TÂCHE DEMANDÉE A
Pouvez-vous recopier à l'identique chacune des lignes de données de localisation qui suivent l'article ?

---------- TEXTE À LIRE ----------

Les trois vies de Jean-Louis Borloo

Avocat d’affaires, il a fait partie des cinq conseillers juridiques les mieux payés du monde ; maire de Valenciennes, il a redonné espoir à une région économiquement et socialement sinistrée ; ministre de l’Emploi, il se permet d’annoncer la fin du chômag

Publié le 7 août 2006 Lecture : 6 minutes.

Chaque fois qu’en France les choses vont mal pour la droite, journaux et hommes politiques pensent, pour occuper l’Hôtel Matignon, à Jean-Louis Borloo, ancien maire de Valenciennes et actuel ministre de la Cohésion sociale.
Quand le référendum sur la nouvelle Constitution européenne tourne au vinaigre, en mai 2005, et qu’il faut remplacer Jean-Pierre Raffarin comme Premier ministre, le nom de Jean-Louis Borloo est immanquablement cité. Lorsque Dominique de Villepin s’effondre dans les sondages, de bévue en bévue, de contrat première embauche raté en fusion GDF-Suez retardée, qui est suggéré pour le remplacer (en même temps que Nicolas Sarkozy) ? Jean-Louis Borloo.

---------- LIGNES FOURNIES ----------

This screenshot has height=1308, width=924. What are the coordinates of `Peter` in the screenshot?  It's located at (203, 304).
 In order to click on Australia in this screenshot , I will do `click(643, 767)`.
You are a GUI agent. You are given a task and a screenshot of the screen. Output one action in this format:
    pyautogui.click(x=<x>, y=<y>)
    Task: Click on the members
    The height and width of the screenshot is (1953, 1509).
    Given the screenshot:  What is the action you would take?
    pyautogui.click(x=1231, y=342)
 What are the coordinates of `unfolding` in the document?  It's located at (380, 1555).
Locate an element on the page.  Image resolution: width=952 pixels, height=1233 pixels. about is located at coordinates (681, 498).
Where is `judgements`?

----------

TÂCHE DEMANDÉE B
D'après l'article sur Jean-Louis Borloo :
(i) De quelle ville a-t-il été maire ?
(ii) À quelle date l'article a-t-il été publié ?
(iii) Quel Premier ministre fallait-il remplacer en mai 2005 ?

RÉPONSE COMPLÈTE A
This screenshot has height=1308, width=924. What are the coordinates of `Peter` in the screenshot?  It's located at (203, 304).
 In order to click on Australia in this screenshot , I will do `click(643, 767)`.
You are a GUI agent. You are given a task and a screenshot of the screen. Output one action in this format:
    pyautogui.click(x=<x>, y=<y>)
    Task: Click on the members
    The height and width of the screenshot is (1953, 1509).
    Given the screenshot:  What is the action you would take?
    pyautogui.click(x=1231, y=342)
 What are the coordinates of `unfolding` in the document?  It's located at (380, 1555).
Locate an element on the page.  Image resolution: width=952 pixels, height=1233 pixels. about is located at coordinates (681, 498).
Where is `judgements`?

RÉPONSE COMPLÈTE B
(i) Valenciennes.
(ii) Le 7 août 2006.
(iii) Jean-Pierre Raffarin.